Posted on • Updated on • Originally published at timhwang21.gitbook.io

Lessons I've learned as a grad school dropout

I dropped out of grad school in December 2015 after two and a half grueling years. I left with practically nothing -- no first author publications, no degree, not even a single completed research project under my name. I hated my life so much that to me, losing a quarter of my twenties was a small price to pay for escape.

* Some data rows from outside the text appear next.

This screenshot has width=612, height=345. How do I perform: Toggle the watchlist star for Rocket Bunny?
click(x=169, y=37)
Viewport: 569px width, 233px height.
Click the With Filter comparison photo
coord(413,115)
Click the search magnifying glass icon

Roughly half a year later, I was starting my first day as a "real, professional software engineer." It's been almost four years since then, and I've seen some success in my new environment -- much, much more so than in academia, at least! The further I get from grad school, however, the more I'm able to objectively view my time there. In retrospect, it wasn't a waste at all: I've learned several invaluable things during my time in academia that continue to help me move forwards today.

Learning how to read

It didn't take me long to realize that for my entire life prior to grad school, I had never learned to properly read. While I don't consider myself to be particularly smart, I've always been a (comparatively) fast reader. I was skilled at identifying and extracting nuggets of important information from textbooks. This made me an efficient studier, so I did well on tests throughout school and college.

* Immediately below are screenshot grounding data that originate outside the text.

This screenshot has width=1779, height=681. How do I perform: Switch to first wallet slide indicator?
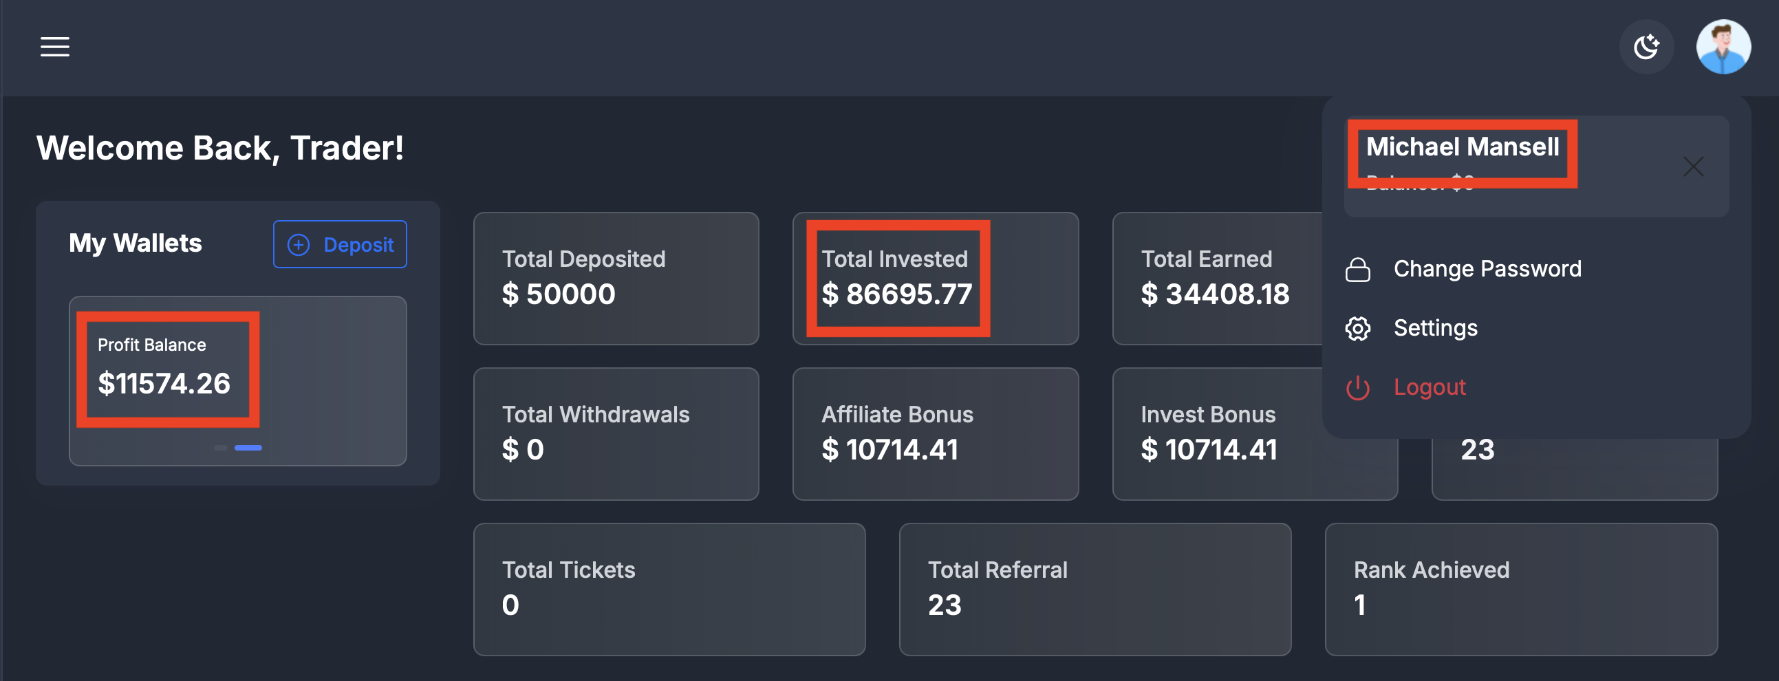(220, 448)
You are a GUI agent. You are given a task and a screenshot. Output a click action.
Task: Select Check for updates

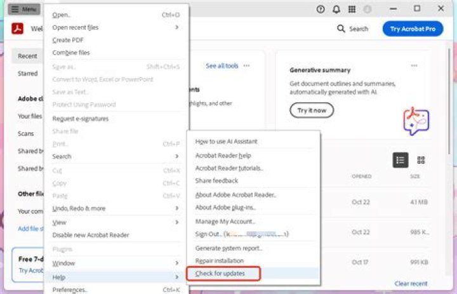220,274
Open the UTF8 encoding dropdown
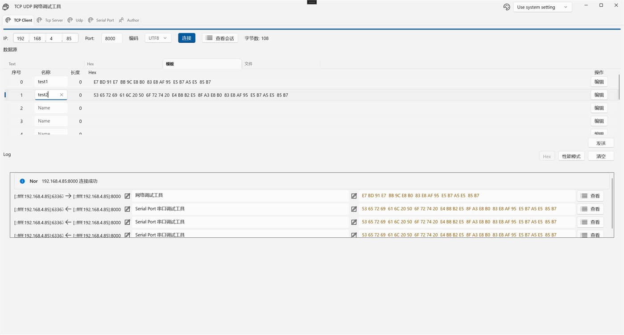 click(158, 38)
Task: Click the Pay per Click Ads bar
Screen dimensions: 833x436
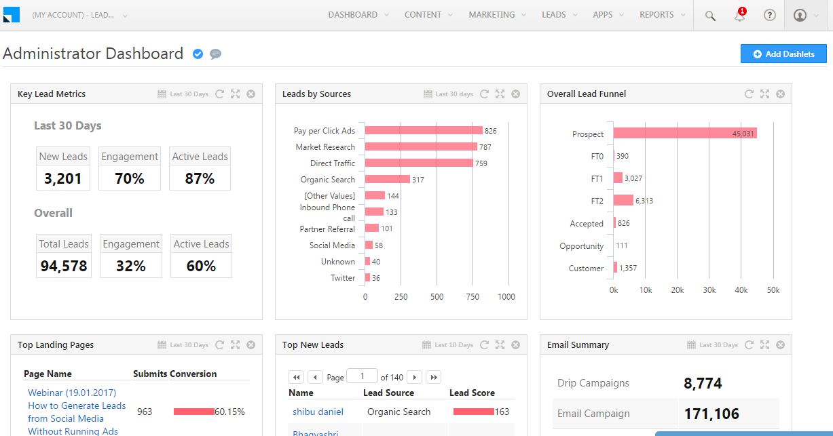Action: 423,131
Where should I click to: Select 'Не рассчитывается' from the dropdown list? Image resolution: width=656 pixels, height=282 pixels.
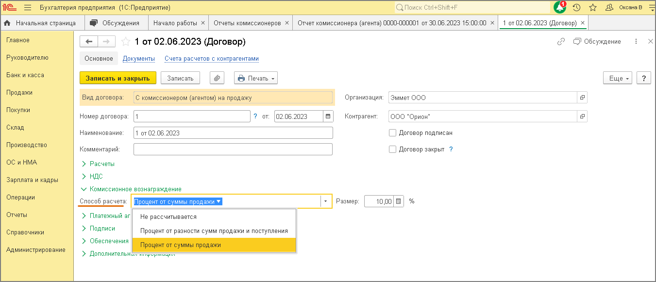[x=168, y=217]
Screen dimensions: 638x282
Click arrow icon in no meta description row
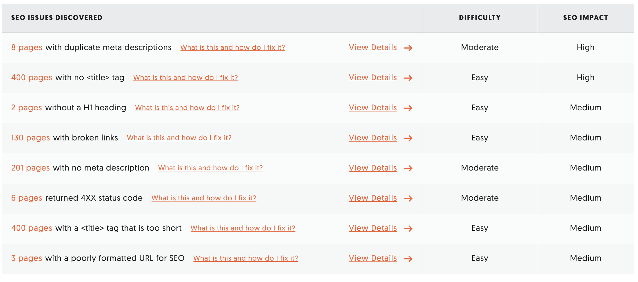[408, 168]
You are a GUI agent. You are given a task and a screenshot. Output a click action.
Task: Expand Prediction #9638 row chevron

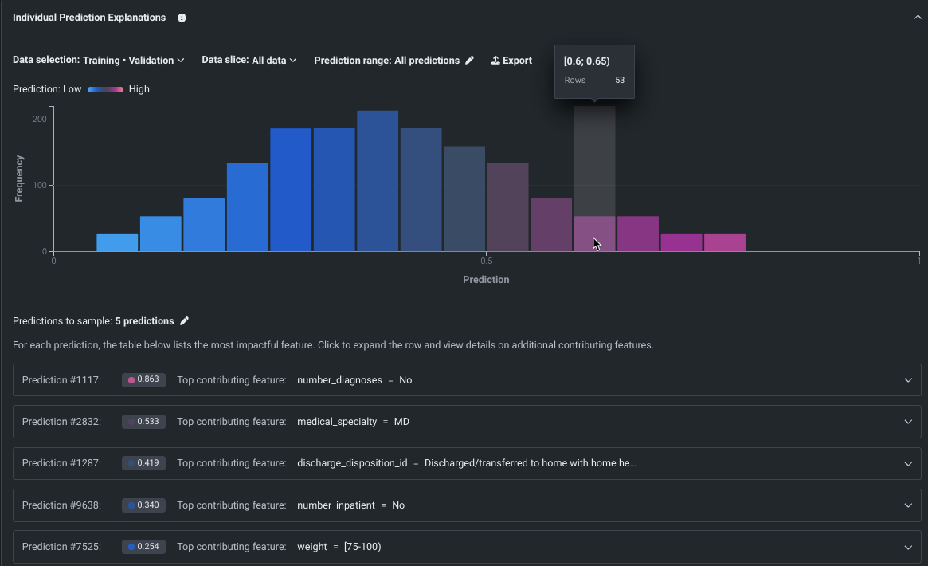click(x=908, y=505)
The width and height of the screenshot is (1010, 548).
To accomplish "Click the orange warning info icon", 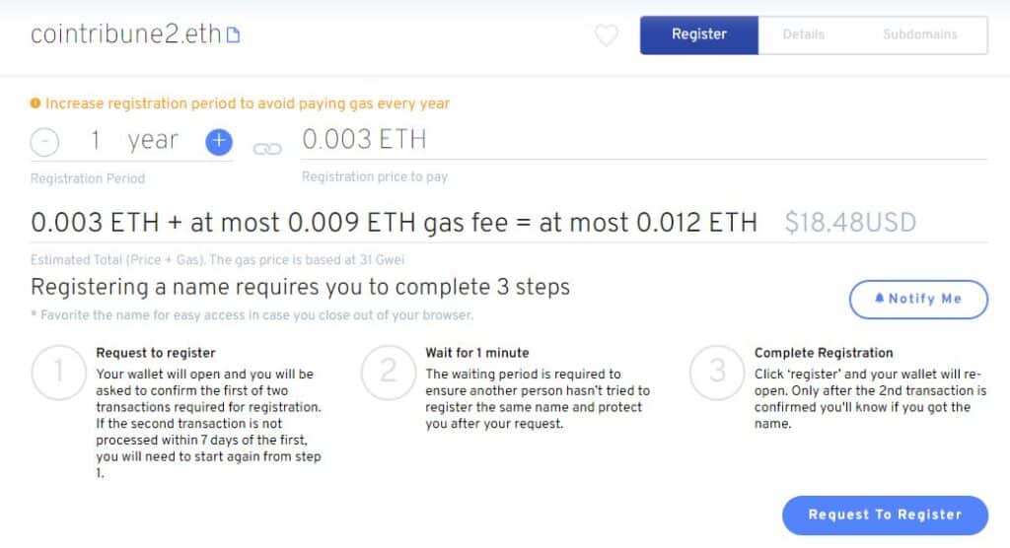I will 36,103.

This model of learning quickly reached its limit in grad school. Research articles are incredibly information-dense such that for the most part, every sentence is important, and simply extracting nuggets is not enough. This is also quickly impressed into you by the fact that unlike in college, all papers have a page maximum instead of a page minimum. In addition, the sheer volume of reading that has to be done is several orders of magnitude higher than in college: if you are taking four courses, and each requires five articles per class, and each article is between 10 and 30 pages of minuscule text, you're basically consuming a textbook of highly compressed information a month. Reading is not a sprint, or a timed game of hide and seek. It is a slow, grueling, deliberate marathon. Once you are doing your own research, it's even worse: instead of having a handful of targeted articles prescribed to you, you have to trawl the entire ocean of prior research for the right articles.

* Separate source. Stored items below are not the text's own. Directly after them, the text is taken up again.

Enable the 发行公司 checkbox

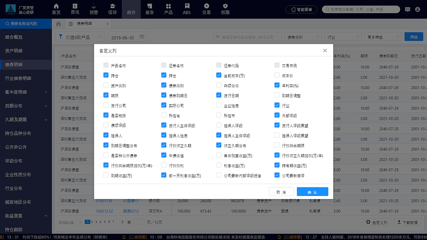point(107,105)
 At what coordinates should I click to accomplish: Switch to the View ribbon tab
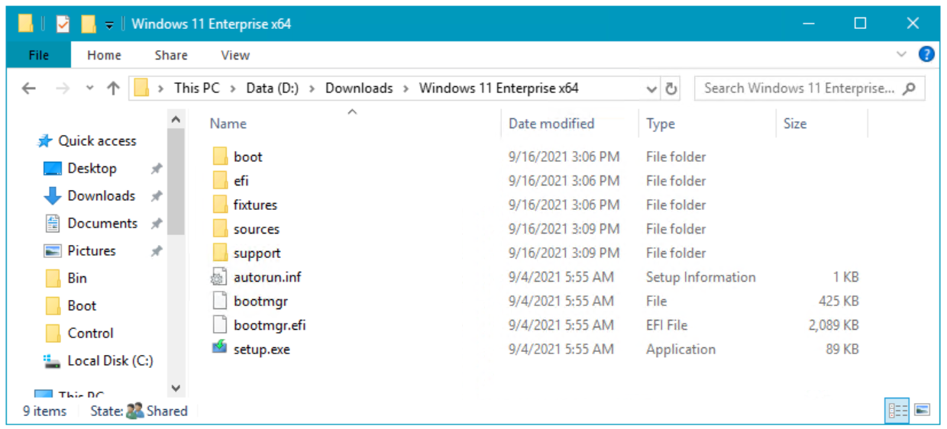tap(234, 55)
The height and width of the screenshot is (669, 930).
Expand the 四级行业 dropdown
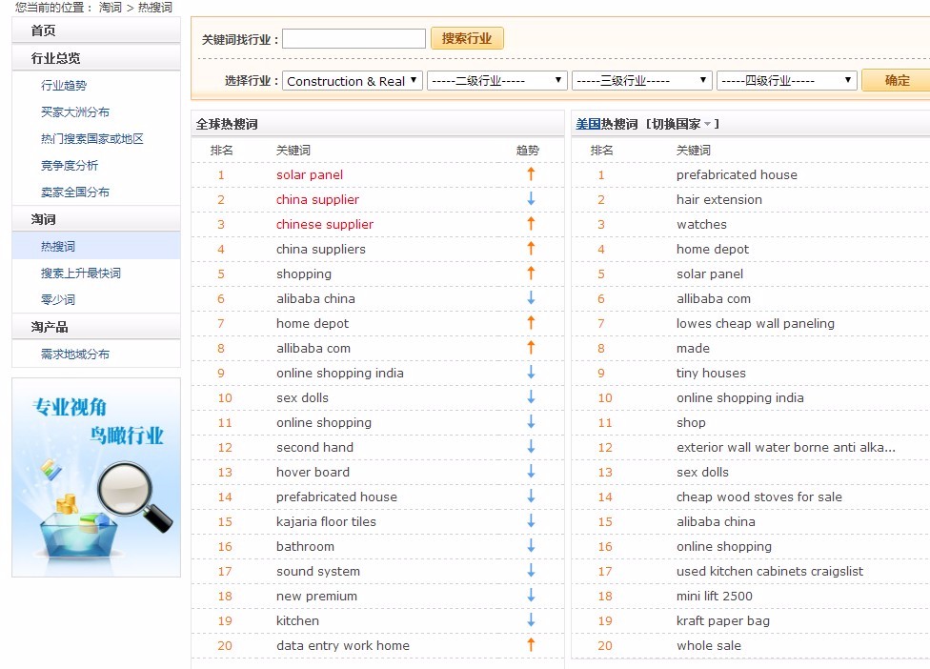click(786, 81)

When I became a junior engineer, I was stunned by the resistance many seemed to have against reading documentation. "It's too long. It takes too much time to find the information I need. I don't want to waste time going in circles." It was common to see people reaching for a more senior engineer the moment a roadblock was encountered (or worse, settling for a clearly insufficient solution). Even at that time, I strongly believed that the role of a junior wasn't to be as productive as possible or to produce the cleanest work possible, it was simply to learn as much as possible, as quickly as possible. I think I read the React documentation in its entirety at least once a month in my first six months. This was enough to set me apart from my peers and even some of my seniors in terms of subject matter expertise. So much information is readily available, with the only obstacle being volume.

To me, asking a senior and getting a single, targeted answer to a specific problem when a complete guidebook is readily available is akin to choosing a single nugget of insight over an untapped gold mine. The extra minutes or hours (or days, even) I'd spend wrangling with a problem on my own terms? A small price to pay.

Learning how to measure

I'll be frank. I remember very little from the thousands of pages I've read in grad school. I don't think I could give you five hypotheses, methods, and conclusions. I hardly even remember what classes I took. One thing I do remember is the endless debates with my advisor and lab mates about what to measure to support our hypotheses. It's important to measure the right thing.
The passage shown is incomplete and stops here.